**Prompt**
Reproduce the stretch of entries from the start through the line containing "[x=1373, y=672]", changing "screenshot" to "screen capture" and leaving all other text untouched.

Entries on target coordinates
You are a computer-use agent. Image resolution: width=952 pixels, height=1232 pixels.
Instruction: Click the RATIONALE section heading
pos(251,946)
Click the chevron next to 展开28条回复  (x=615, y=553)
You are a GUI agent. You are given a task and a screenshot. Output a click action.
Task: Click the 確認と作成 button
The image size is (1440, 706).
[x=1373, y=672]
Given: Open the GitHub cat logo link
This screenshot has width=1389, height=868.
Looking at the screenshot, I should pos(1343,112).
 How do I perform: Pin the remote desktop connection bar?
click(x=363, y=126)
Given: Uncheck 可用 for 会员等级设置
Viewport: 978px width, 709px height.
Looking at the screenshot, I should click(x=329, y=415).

**Output of the task**
You are a computer-use agent. Image resolution: width=952 pixels, height=1232 pixels.
Instruction: Click the RATIONALE section heading
pos(251,946)
Click the chevron next to 展开28条回复  (x=615, y=553)
You are a GUI agent. You are given a task and a screen capture. Output a click action.
Task: Click the 確認と作成 button
The image size is (1440, 706).
[x=1373, y=672]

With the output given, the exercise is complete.